Fifty years ago, Bill and Jennifer Hill were a young married couple with a baby on the way taking a chance on opening their own art gallery in Carmel-by-the-Sea.
Bill had discovered the charm of Carmel in the 1960s, when his older brother was stationed at Fort Ord and invited him to visit from Illinois and get out of the snow. Bill attended Monterey Peninsula College before heading back to Illinois to finish his college degree, but he and Jennifer visited Carmel as often as possible. Like his brother, Bill went on to serve in the army. After his service and receiving an MBA, the couple decided to try to make Carmel home.
“I had asked Jennifer, ‘What am I going to do, sell seashells?'” Bill recalls at his prospects. But Jennifer encouraged him to meet with a headhunter and he unexpectedly found a job at an art gallery, and they settled in town.
“I loved it,” Bill recalls. “I didn’t realize I was visual. I was selling paintings extremely well. The owner got a little jealous, I think. After six months, I decided I would love to start my own little gallery.”
Taking a lease inside a courtyard in an upstairs location in 1974, “couldn’t have been a worse location,” Bill says. “It was amazing we were able to do well enough to keep it going.”
Representing master painter DeWitt Whistler Jayne, a distant cousin to famous artist James McNeill Whistler, was a coup for the young couple, who were in their 20s and learning how to run a business and work with artists. Jayne, also a master professor of art, would come to Carmel monthly and teach Bill about technique.
After five years, the Hills found a more prominent location for the gallery on 6th Avenue, and then in 1985, 11 years after first opening and with Jennifer expecting their second child, New Masters Gallery moved to its third and current location on Dolores Street.

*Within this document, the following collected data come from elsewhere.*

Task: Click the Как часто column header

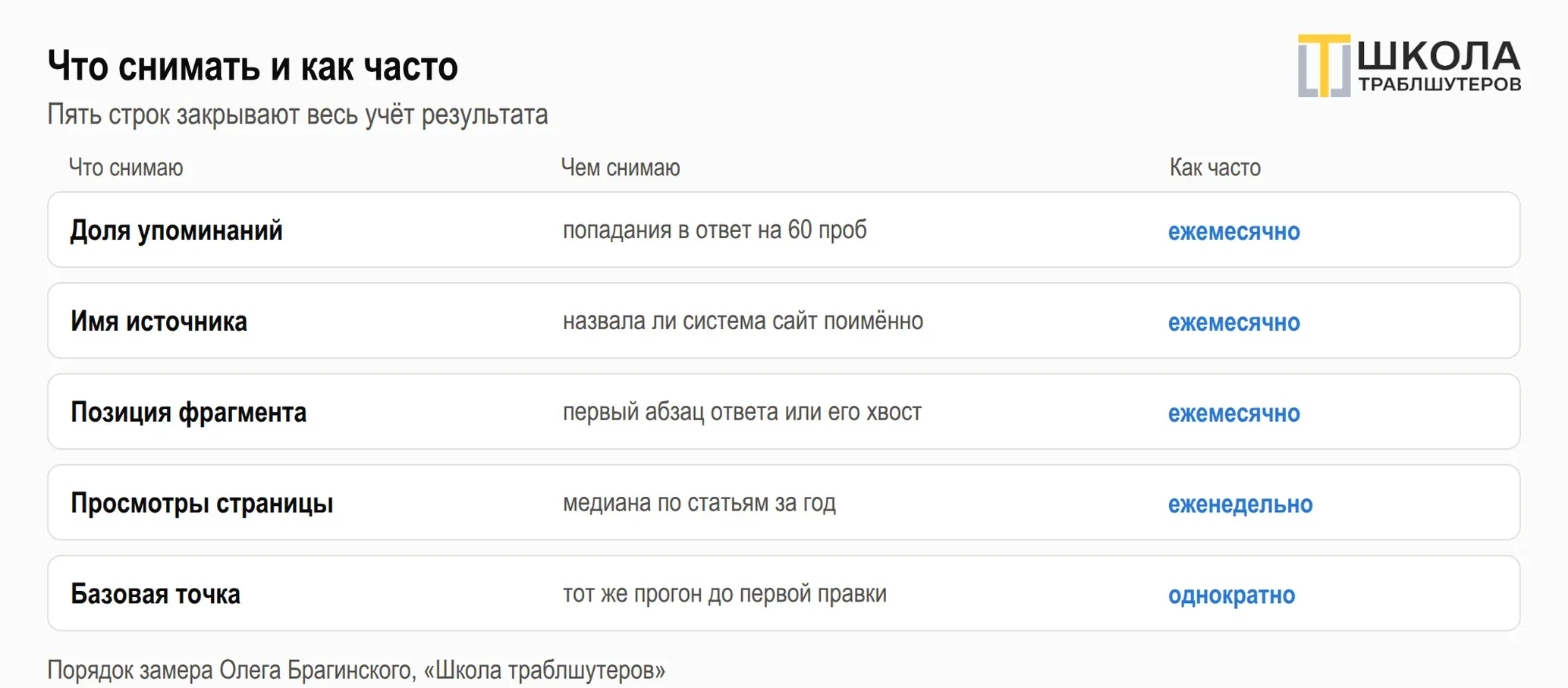Action: 1214,168
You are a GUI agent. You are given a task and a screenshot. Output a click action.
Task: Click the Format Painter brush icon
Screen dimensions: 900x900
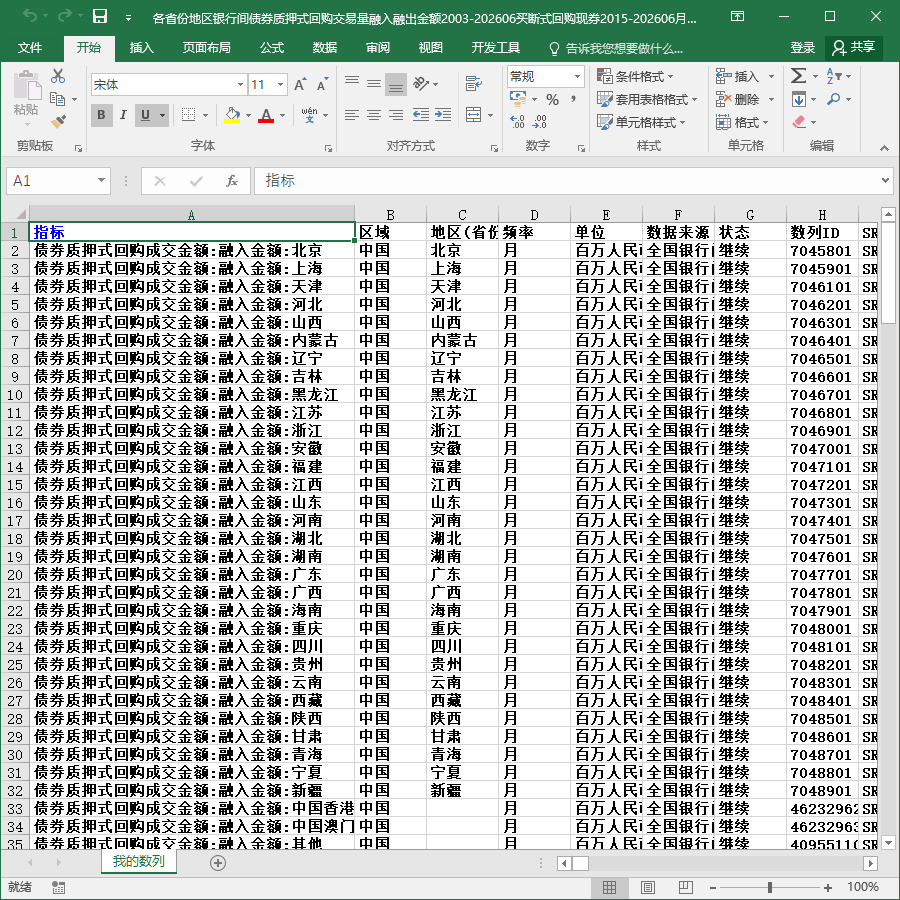[x=57, y=121]
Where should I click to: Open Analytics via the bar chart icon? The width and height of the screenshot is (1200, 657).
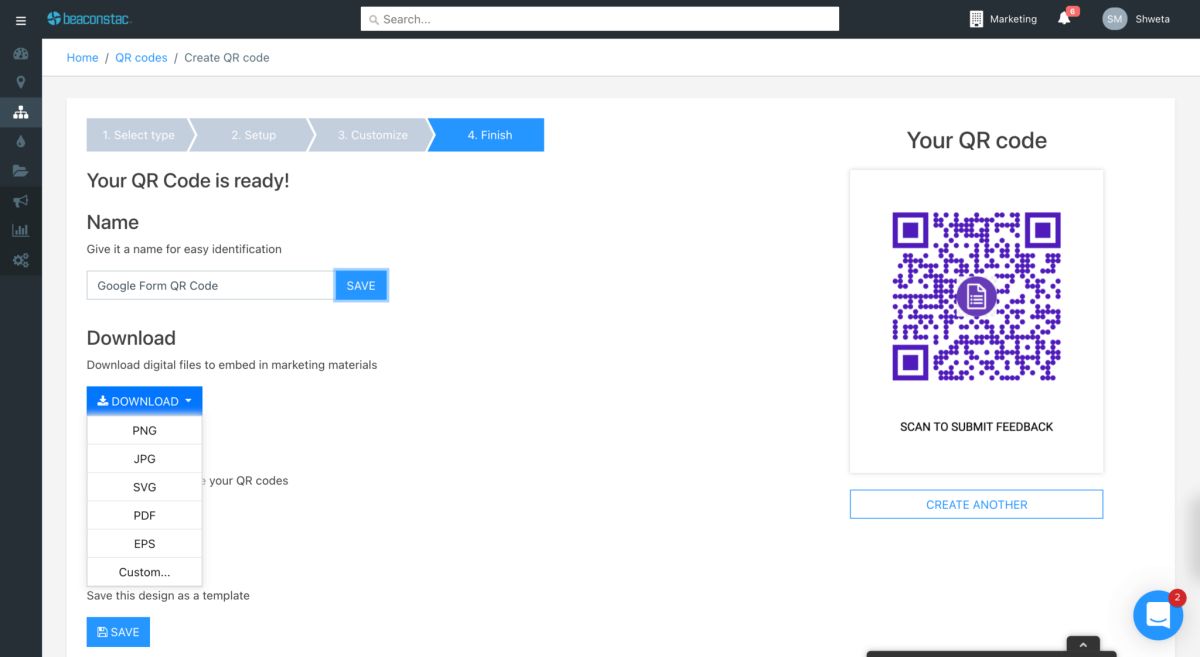point(20,230)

“We gutted what was then The Wooden Nickel and rebuilt the interior,” Bill says. “Right next door was another gallery that had been the old Carmel Hardware store, and they wanted out. I spoke to my business advisor and asked him if I could get the building and he said, ‘I don’t think you want to do that. You just spent all that money on the renovation.’ I went against his wishes and leased it.”

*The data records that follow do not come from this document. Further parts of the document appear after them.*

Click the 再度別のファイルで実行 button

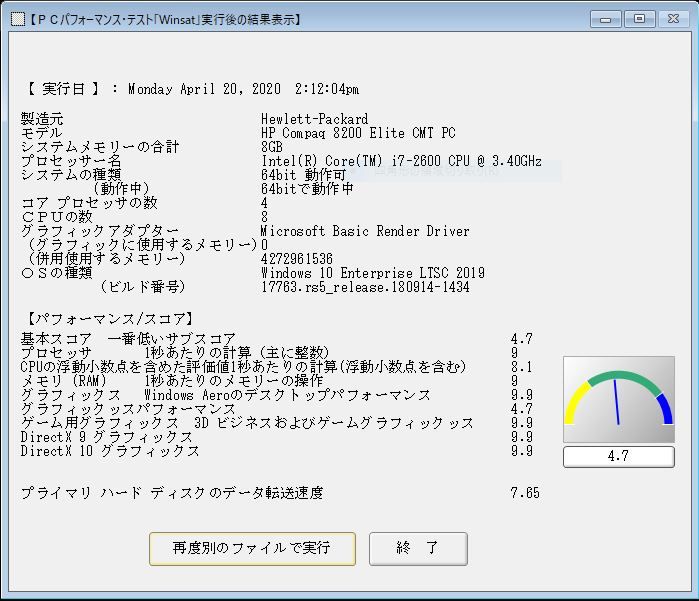click(x=250, y=548)

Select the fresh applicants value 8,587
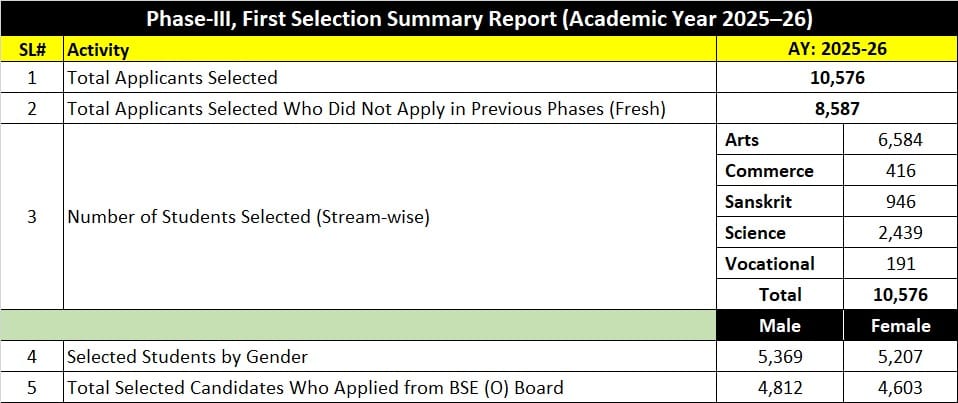click(x=837, y=109)
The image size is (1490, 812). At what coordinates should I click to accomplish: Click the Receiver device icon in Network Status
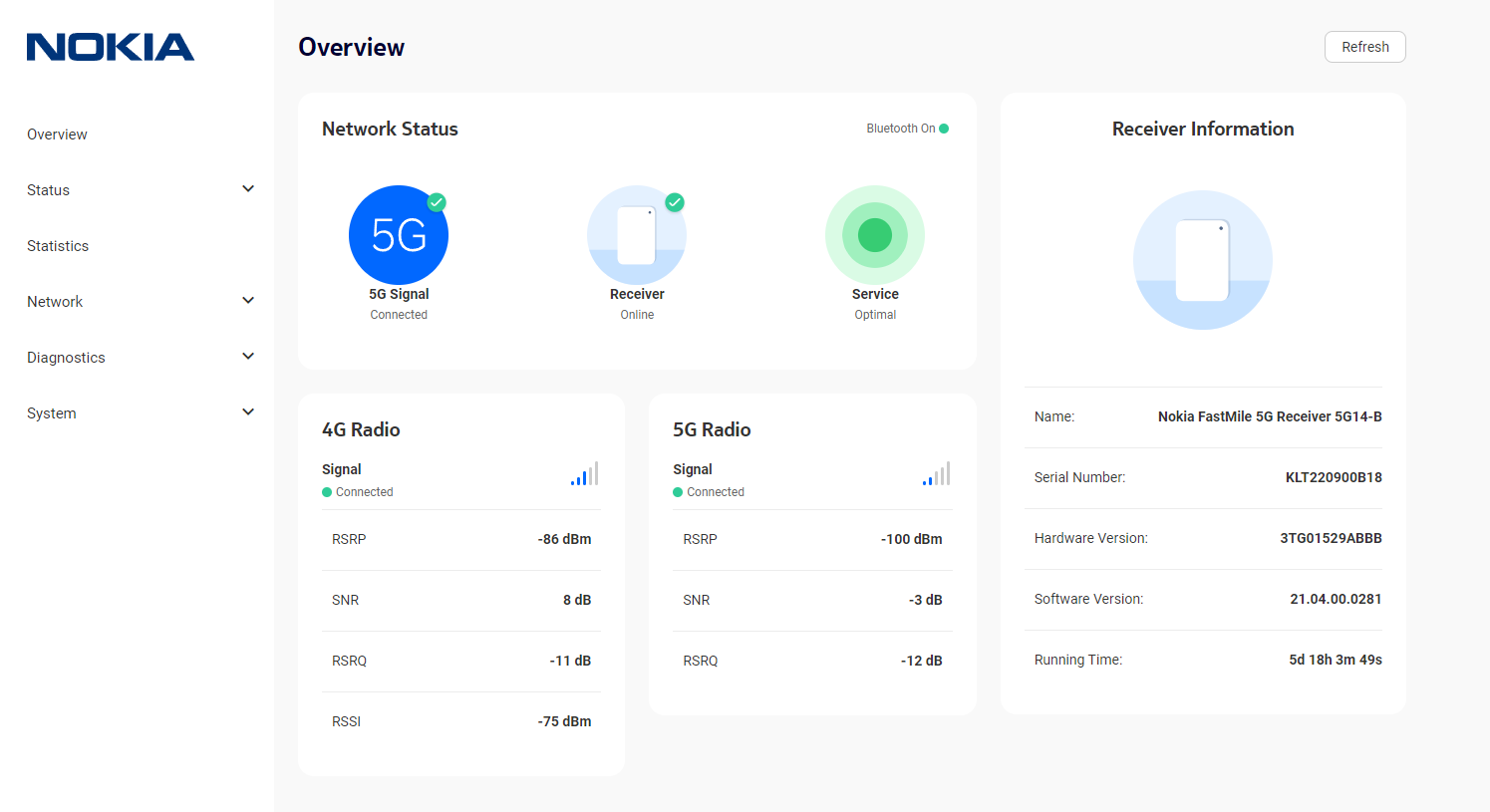click(636, 235)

An engineering feat, Bill had his contractors knock out the wall between the buildings to create the 4,500-square-foot space.

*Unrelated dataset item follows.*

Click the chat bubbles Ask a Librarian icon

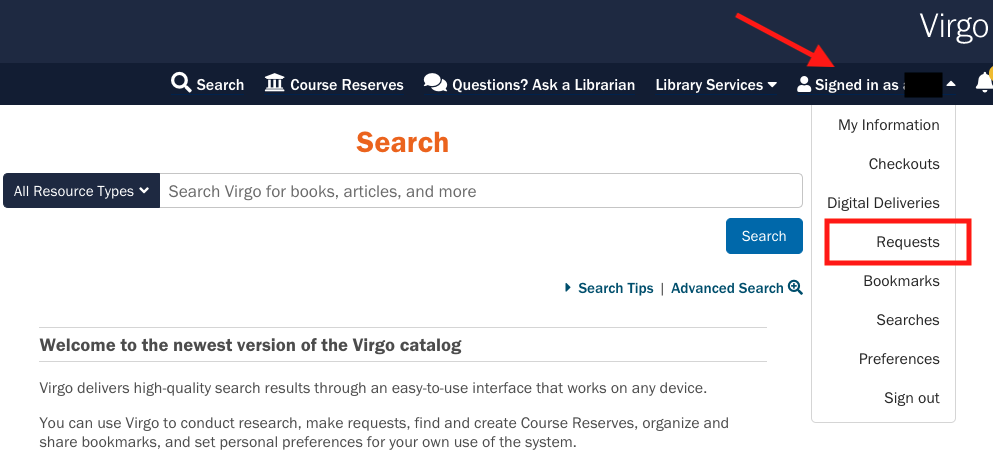435,83
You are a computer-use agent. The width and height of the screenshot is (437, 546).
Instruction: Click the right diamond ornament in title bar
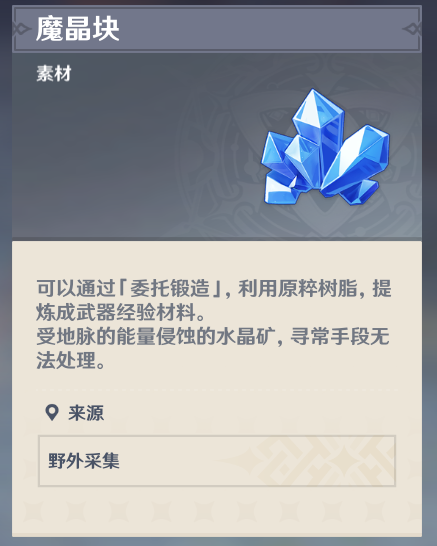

“It made all the difference,” he says. “We weren’t long and narrow but more square.”
During the slow month of December, the couple partnered with artist Will Bullas, known for his whimsical animal art, and had a show for him, giving everyone who brought an unwrapped toy a free Bullas print.
“The show grew to where it was so big, people would line up all the way around the gallery,” Bill says. “Will would sign a print and he would also sell out of all the paintings in his show. We probably had up to 3,000 gifts for children piled up against every wall of the gallery.”
Tragically, Bill lost Jennifer to cancer in 2006. “She was president of the Carmel Business Association and started the Carmel Gallery Walk and the Carmel Art Festival,” Bill says. “She was wonderful. The entire Carmel Mission was full at her funeral.”
Then in 2015, a fire of unknown origin hit the gallery one day in the early hours before dawn, causing paintings to be lost and smoke damage to much of the remaining art. Locals helped by running paintings out of the gallery during the fire. Bill was able to move into a temporary space during the year it took to rebuild the gallery and restore the artwork.
Despite the tragedies, Bill’s love for working with people and for art persevered.
“I’m sort of shocked that I’ve been here this long and that I still enjoy it,” he says.
New Masters Gallery represents a diverse collection of painters, sculptors and other artists, like Jean Charles Spindler, who uses the technique of marquetry to piece together hand-cut wood into stunning images.
“He’s the best in the world,” Bill says. “His grandfather started his workshop in the 1800s in France. There’s a 10-foot by 6-foot work of a castle in Bavaria that just pulls people into the gallery. They are amazed by it.”
Other artists include Stephen Pan, who has been represented at the gallery for a quarter century and is known for his luminous paintings of ballerinas with ethereal tutus that appear translucent on the canvas.
“It’s museum quality,” Bill says. “It’s just technically superb.”
Painter Thalia Stratton is known for her restaurant interiors, some of them from Carmel eateries. She captures scenes in a mesmerizing manner. Local artist Merry Kohn Buvia is a naive painter inspired by the animals at the Monterey Bay Aquarium.
“It’s very satisfying to have all the wonderful relationships with so many artists and clients,” Bill says. “I have been doing this for so long that primarily I choose by quality, not subject matter or medium. I know artists all over the world and thankfully they know the gallery.”
New Masters Gallery is located on Dolores Street between Ocean and 7th in Carmel.